Source material:
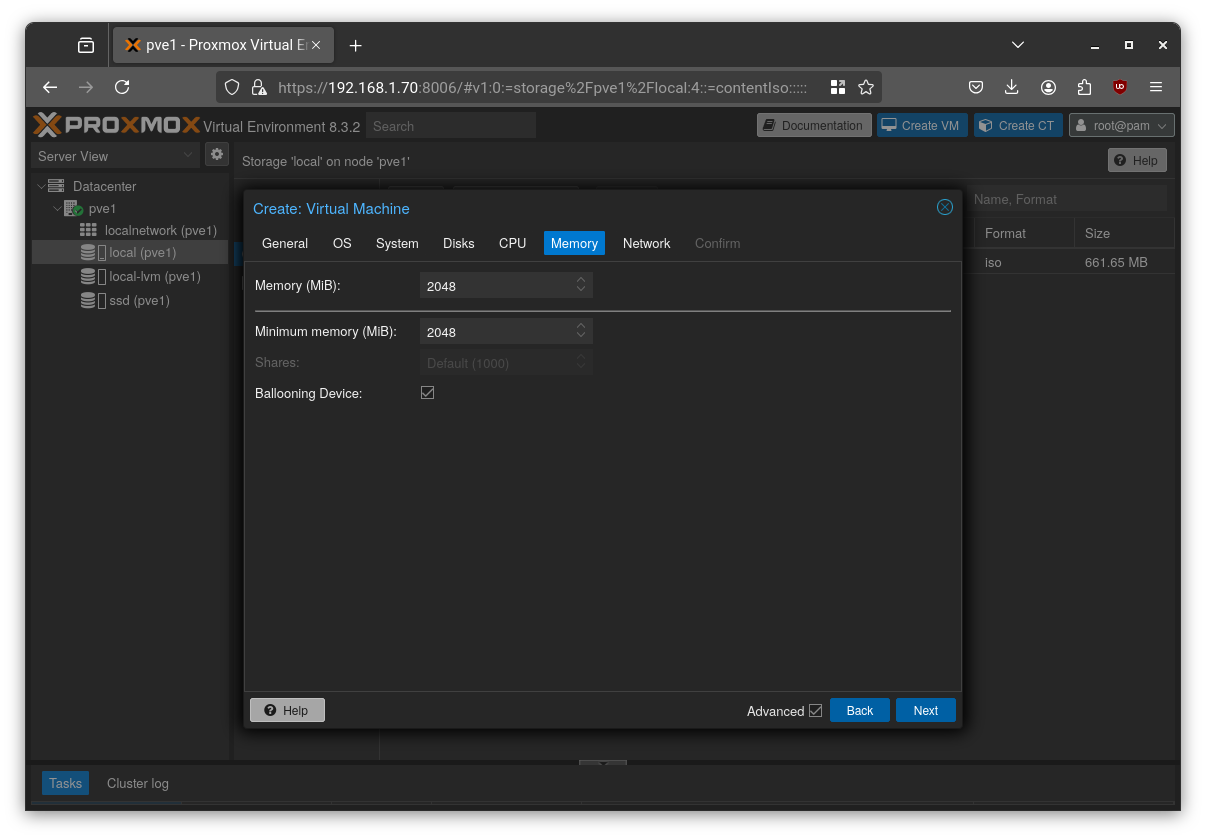
Task: Toggle the Ballooning Device checkbox
Action: pyautogui.click(x=427, y=392)
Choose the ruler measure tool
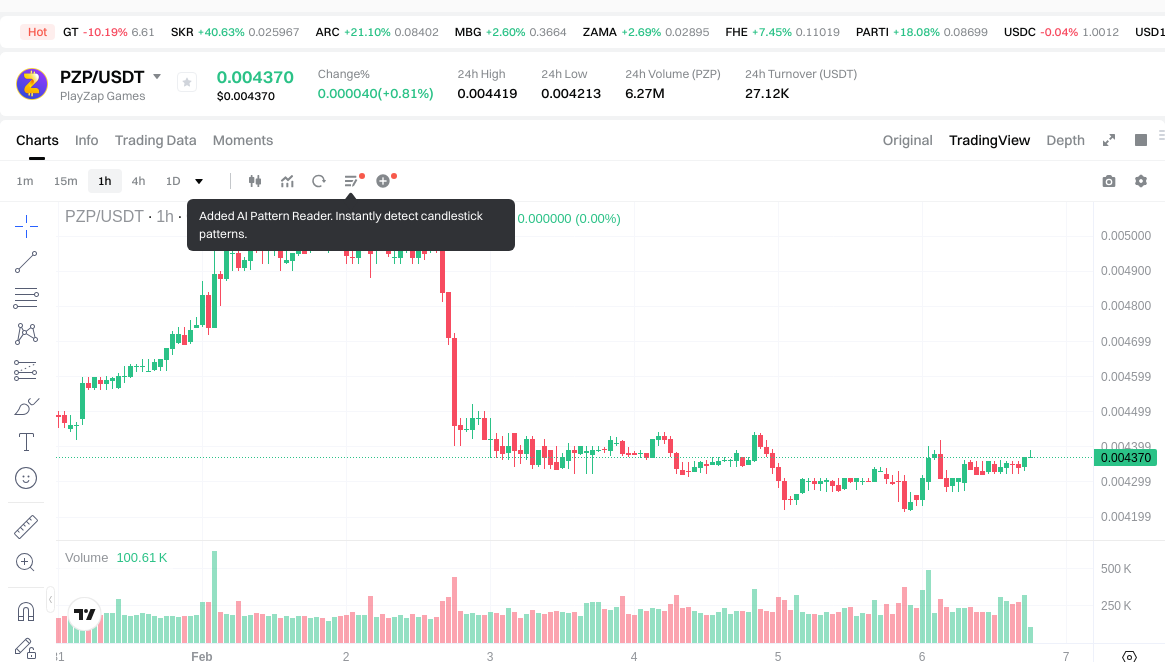The image size is (1165, 662). tap(27, 527)
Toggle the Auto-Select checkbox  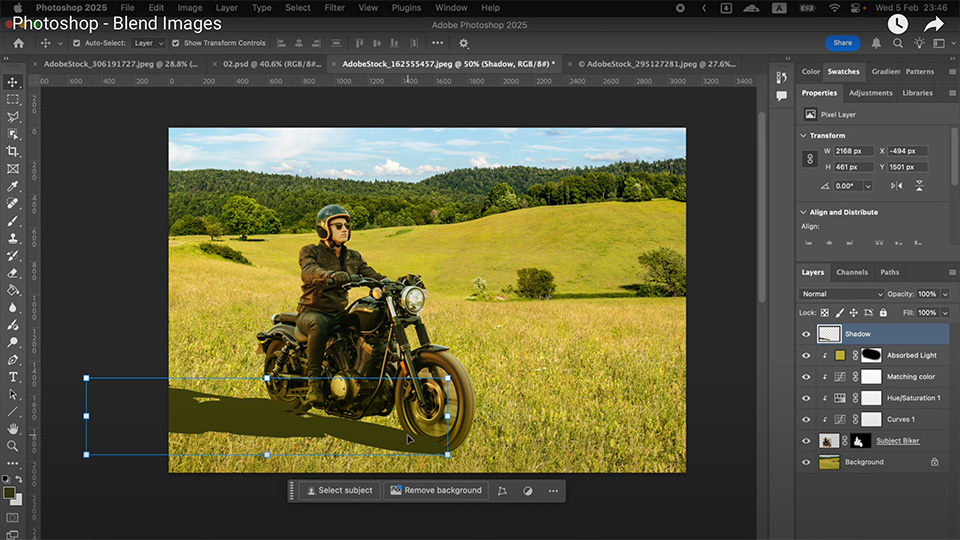(77, 43)
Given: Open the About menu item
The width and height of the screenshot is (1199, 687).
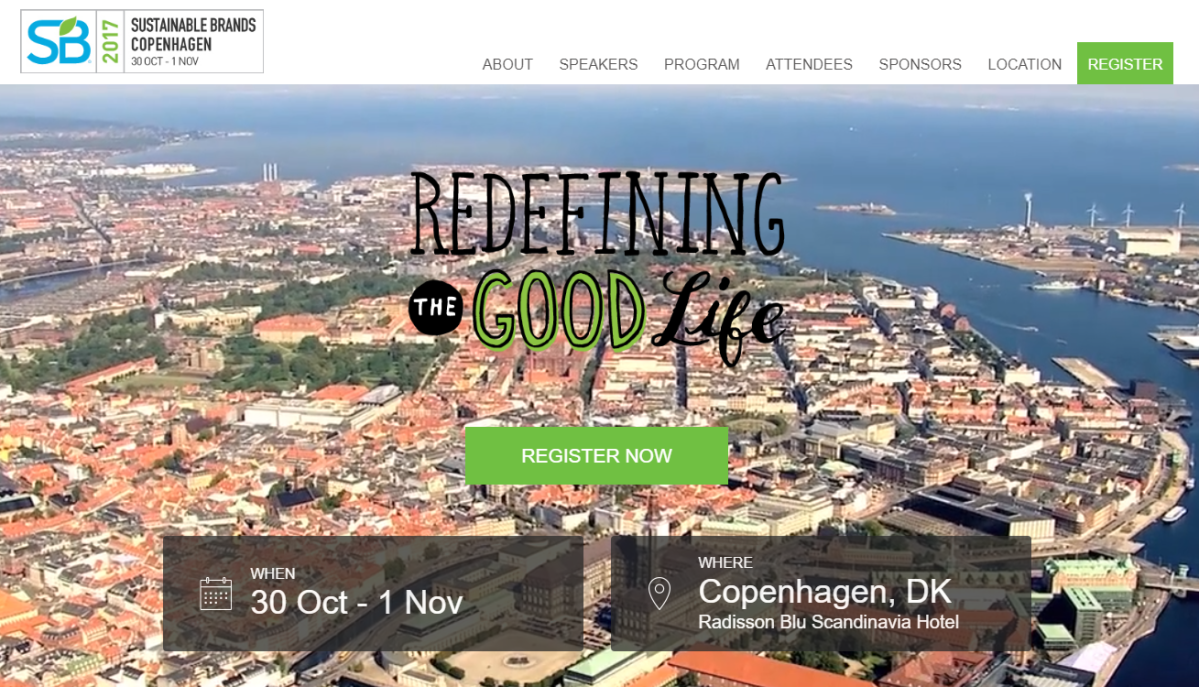Looking at the screenshot, I should (507, 64).
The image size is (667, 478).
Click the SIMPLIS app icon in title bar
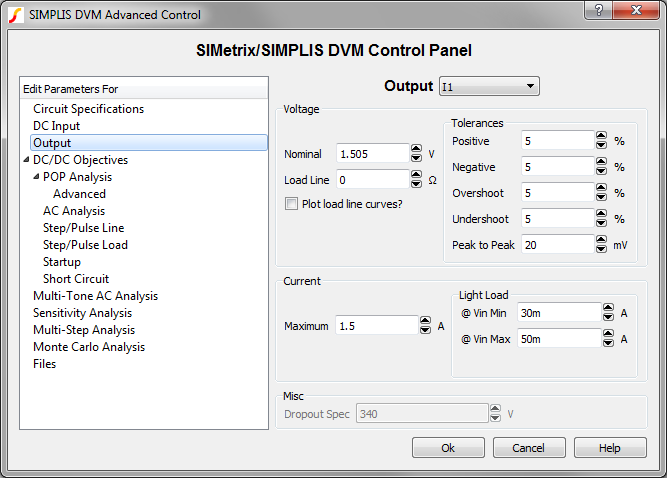tap(14, 15)
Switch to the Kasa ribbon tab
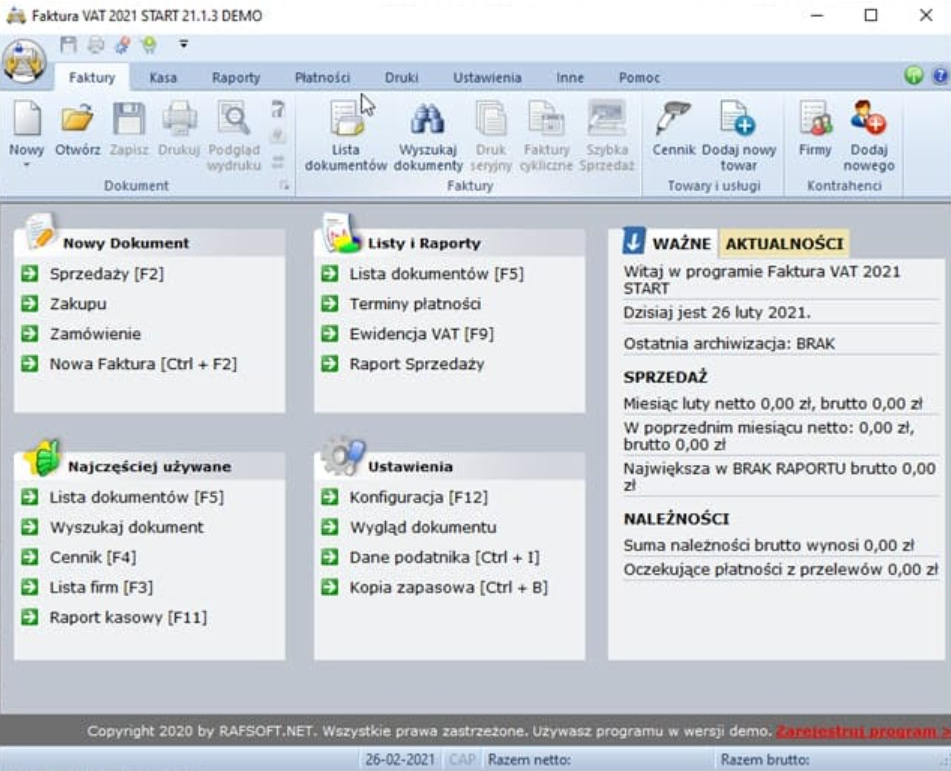This screenshot has height=771, width=951. click(163, 77)
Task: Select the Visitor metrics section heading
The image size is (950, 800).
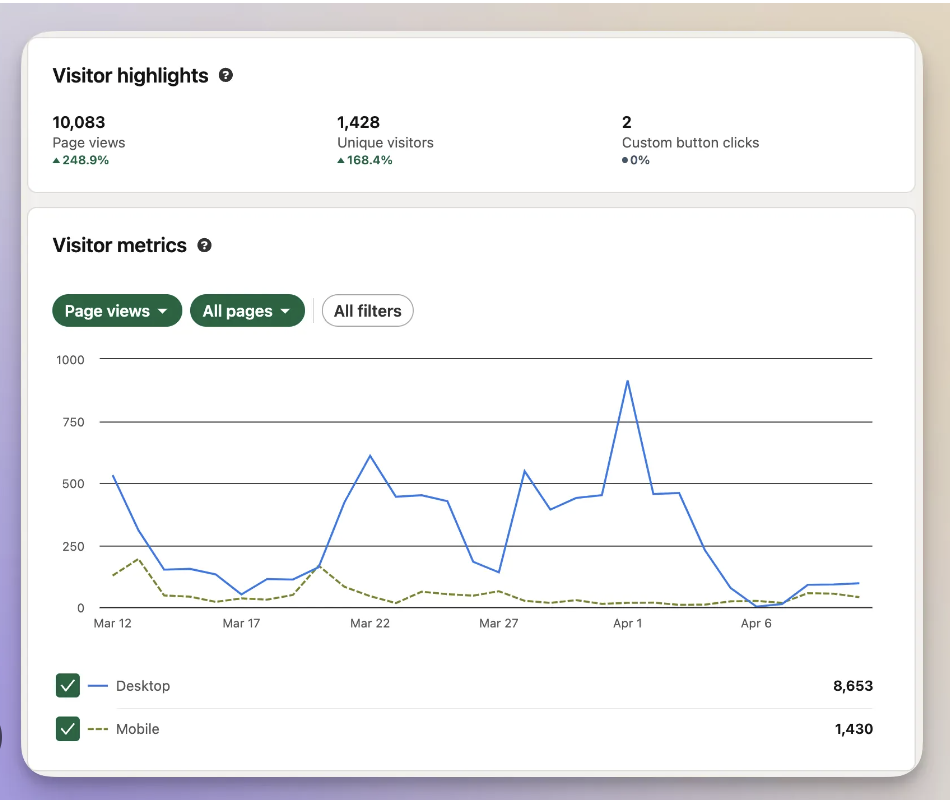Action: [x=120, y=245]
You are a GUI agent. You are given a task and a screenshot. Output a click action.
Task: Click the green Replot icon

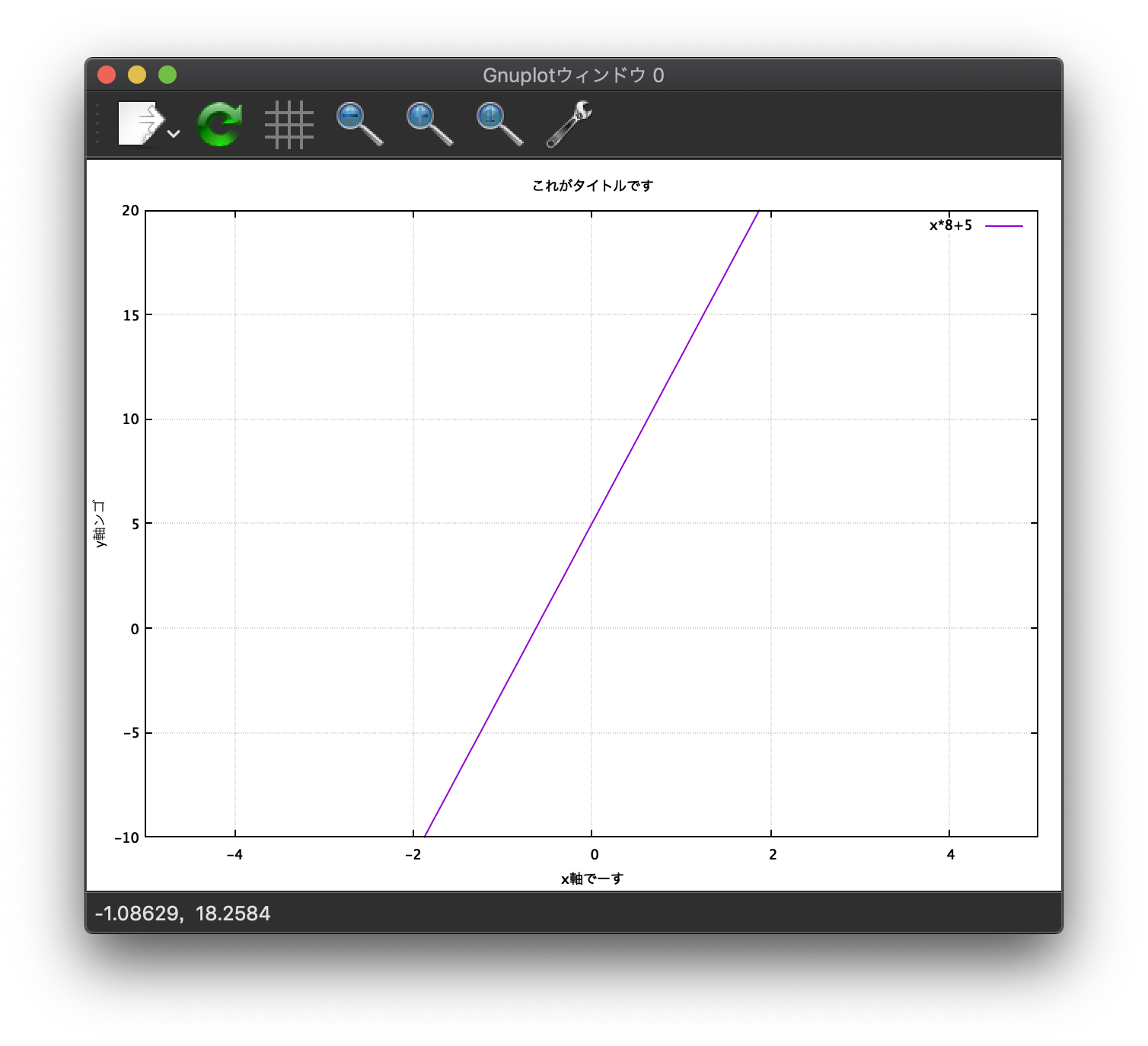click(x=219, y=124)
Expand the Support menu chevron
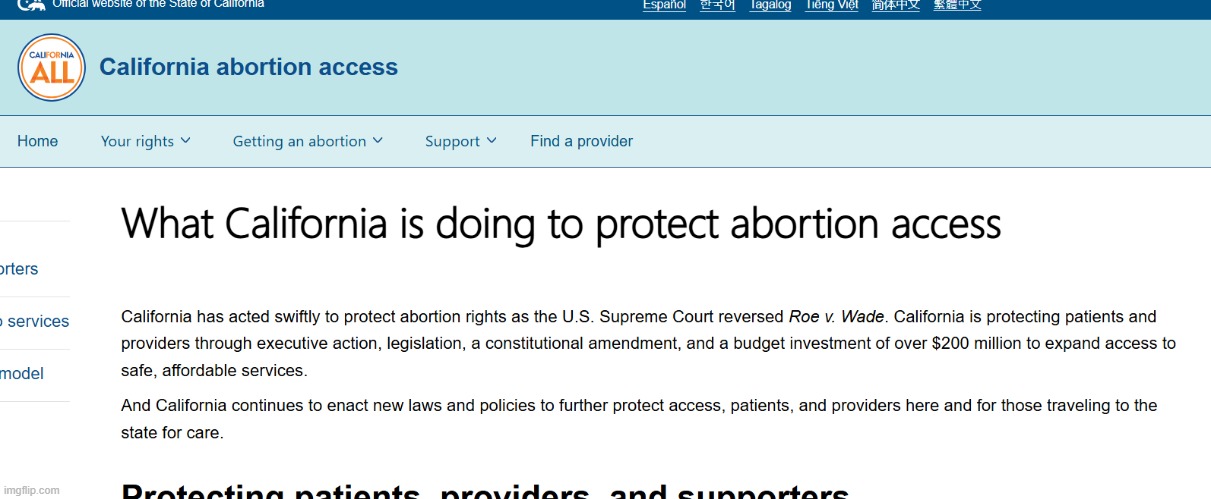The width and height of the screenshot is (1211, 499). click(491, 141)
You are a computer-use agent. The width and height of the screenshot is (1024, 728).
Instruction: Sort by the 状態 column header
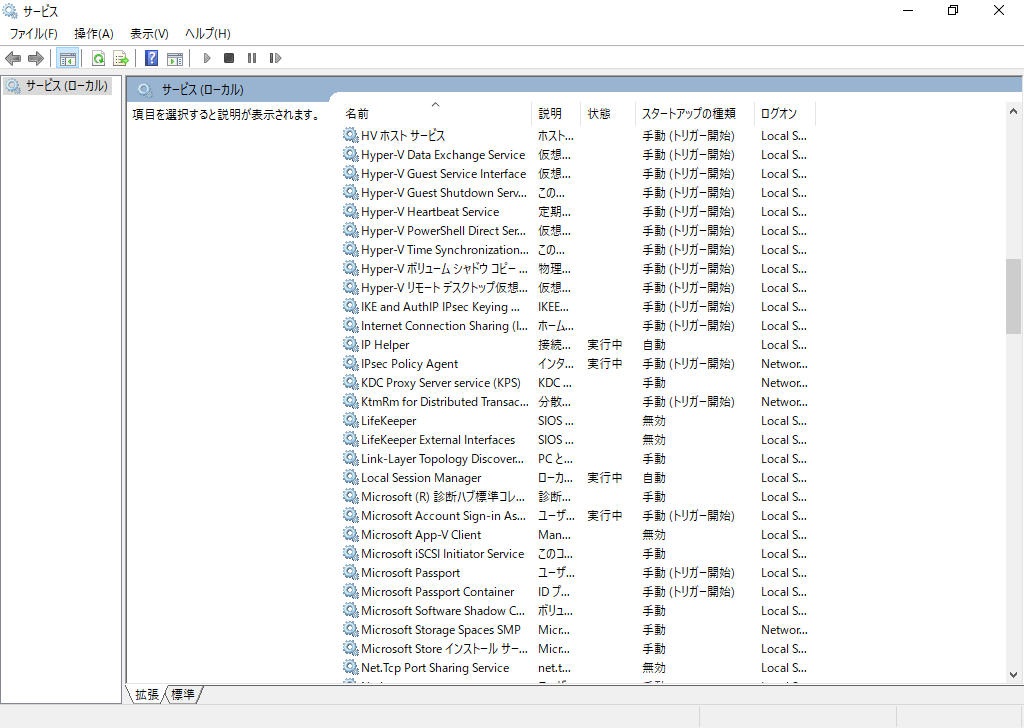pyautogui.click(x=599, y=113)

Directions for this task:
The lines from the one containing "The width and height of the screenshot is (1199, 687)." through the last line of the data above are to be transcribed exactly, both included, with all pictures left out.

Expected output:
The width and height of the screenshot is (1199, 687).
Looking at the screenshot, I should (507, 64).
The image size is (667, 478).
Click the SIMPLIS app icon in title bar
tap(14, 15)
Switch to the Kasa ribbon tab
This screenshot has height=771, width=951. click(163, 77)
Task: Select the Visitor metrics section heading
The image size is (950, 800).
Action: [x=120, y=245]
You are a GUI agent. You are given a task and a screenshot. Output a click action.
Task: Click the green Replot icon

click(x=219, y=124)
Expand the Support menu chevron
The width and height of the screenshot is (1211, 499). click(491, 141)
You are a computer-use agent. The width and height of the screenshot is (1024, 728).
Instruction: Sort by the 状態 column header
pyautogui.click(x=599, y=113)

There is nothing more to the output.